欧拉角转成四元数的公式
{
float Angle = Angles[0] * 0.5f;
float Sin0 = (float)sin(Angle);
float Cos0 = (float)cos(Angle);
Angle = Angles[1] * 0.5f;
float Sin1 = (float)sin(Angle);
float Cos1 = (float)cos(Angle);
Angle = Angles[2] * 0.5f;
float Sin2 = (float)sin(Angle);
float Cos2 = (float)cos(Angle);
Quaternion[0] = Sin0 * Cos1 * Cos2 - Cos0 * Sin1 * Sin2;
Quaternion[1] = Cos0 * Sin1 * Cos2 + Sin0 * Cos1 * Sin2;
Quaternion[2] = Cos0 * Cos1 * Sin2 - Sin0 * Sin1 * Cos2;
Quaternion[3] = Cos0 * Cos1 * Cos2 + Sin0 * Sin1 * Sin2;
}
书上的公式是这样的:
|cos(h/2) |
| 0 |
h=|sin(-h/2) |
| 0 |
|cos(p/2) |
|-sin(p/2) |
p=| 0 |
| 0 |
|cos(b/2) |
| 0 |
b=| 0 |
|-sin(b/2) |
| cos(h/2)cos(p/2)cos(b/2)+sin(h/2)sin(p/2)sin(b/2)| (w)

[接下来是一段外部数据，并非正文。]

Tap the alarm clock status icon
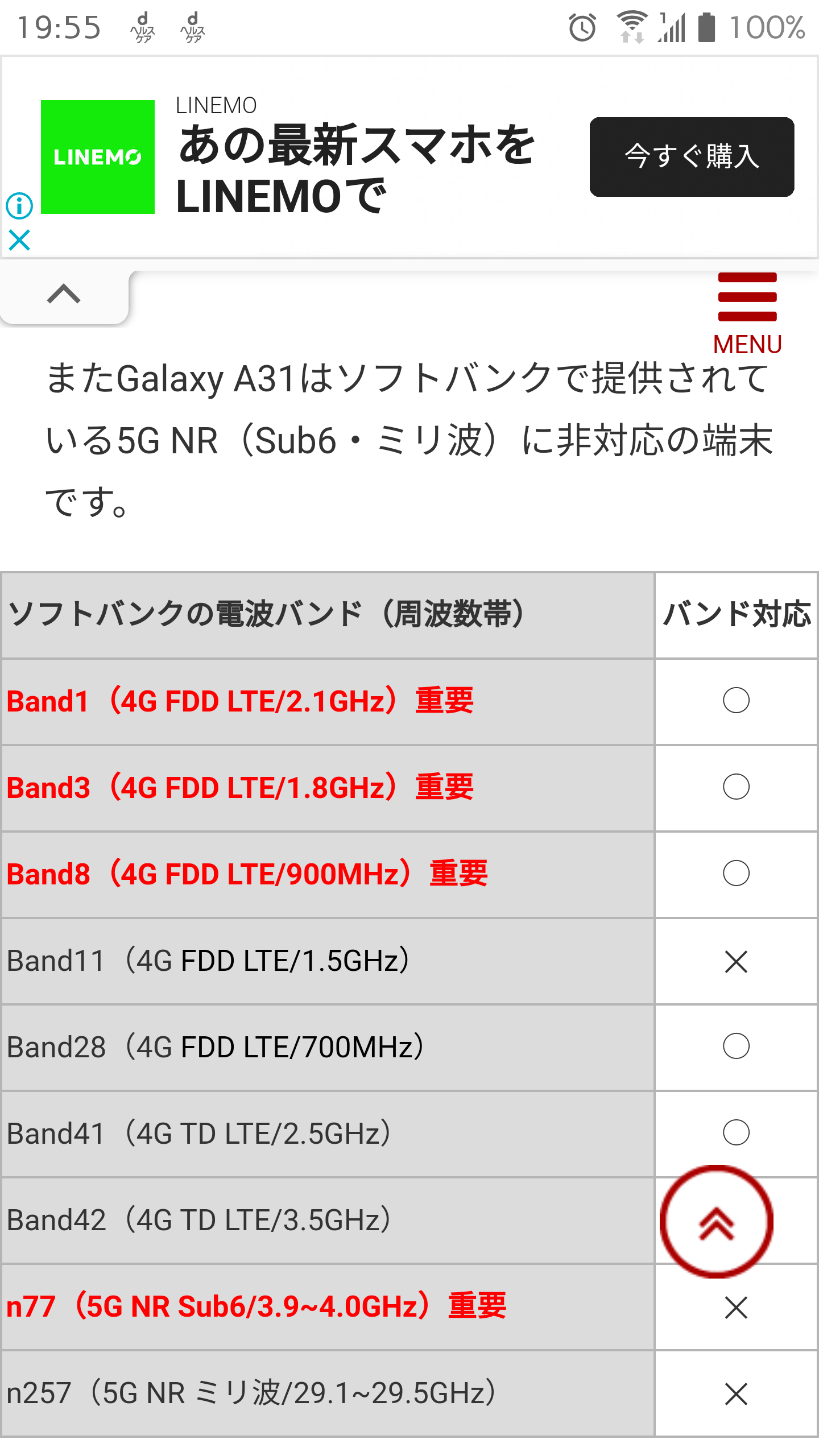Screen dimensions: 819x1456 pyautogui.click(x=582, y=27)
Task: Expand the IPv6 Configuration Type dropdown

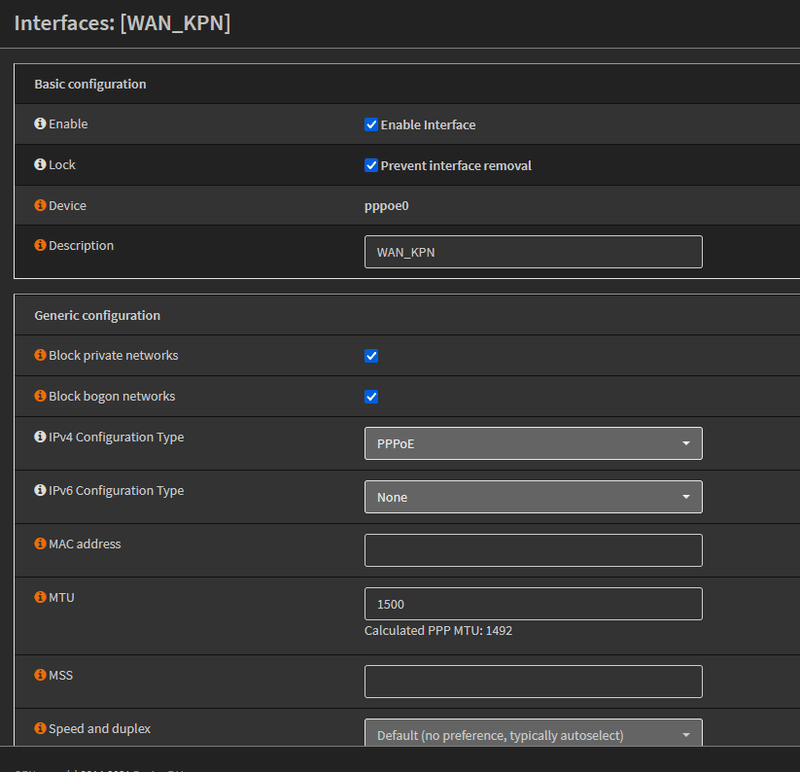Action: (x=533, y=497)
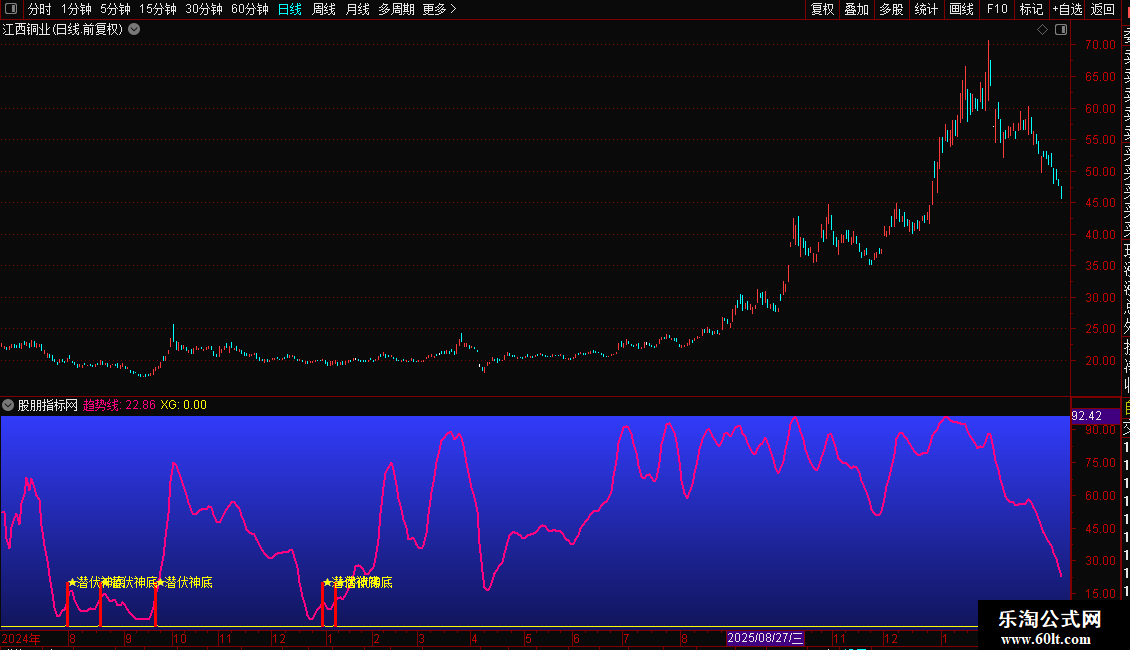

|cos(h/2)sin(p/2)cos(b/2)+sin(h/2)cos(p/2)sin(b/2) | (x)
q惯性-物体(h,p,b) = |sin(h/2)cos(p/2)cos(b/2)-cos(h/2)sin(p/2)sin(b/2) | (y)
|cos(h/2)cos(p/2)sin(b/2)-sin(h/2)sin(p/2)cos(b/2) | (z)
上面的代码与公式比较以后,发现有点像这样:
Quaternion[0] = y;
Quaternion[1] = x;
Quaternion[2] = z;
Quaternion[3] = w;
这样明显是不对的,而四元数转矩阵的时候,用的四元数应该是
Quaternion[0] = x;
Quaternion[1] = y;
Quaternion[2] = z;
Quaternion[3] = w;
颠倒顺序乘也都不对
今天想起了前些天摘录的文章《Quaternion Powers》
里面提到的欧拉角转换成四元数的公式:
Euler to Quaternion
Converting from Euler angles to a quaternion is slightly more tricky, as the order of operations must be correct. Since you can convert the Euler angles to three independent quaternions by setting the arbitrary axis to the coordinate axes, you can then multiply the three quaternions together to obtain the final quaternion.
So if you have three Euler angles (a, b, c), then you can form three independent quaternions
Qx = [ cos(a/2), (sin(a/2), 0, 0)]
Qy = [ cos(b/2), (0, sin(b/2), 0)]
Qz = [ cos(c/2), (0, 0, sin(c/2))]
And the final quaternion is obtained by Qx * Qy * Qz.
算出来的结果跟代码中的是一样的。竟然是两种截然不同的转换公式,狂晕一个先。具体的原因还不知道 :(,搞清楚了再贴上来。
公式如下:
| cos(a/2)*cos(b/2)*cos(c/2)+sin(a/2)*sin(b/2)*sin(c/2) | (w)
| sin(a/2)*cos(b/2)*cos(c/2)-cos(a/2)*sin(b/2)*sin(c/2) | (x)
q=| cos(a/2)*sin(b/2)*cos(c/2)+sin(a/2)*cos(b/2)*sin(c/2) | (y)
| cos(a/2)*cos(b/2)*sin(c/2)-sin(a/2)*sin(b/2)*cos(c/2) | (z)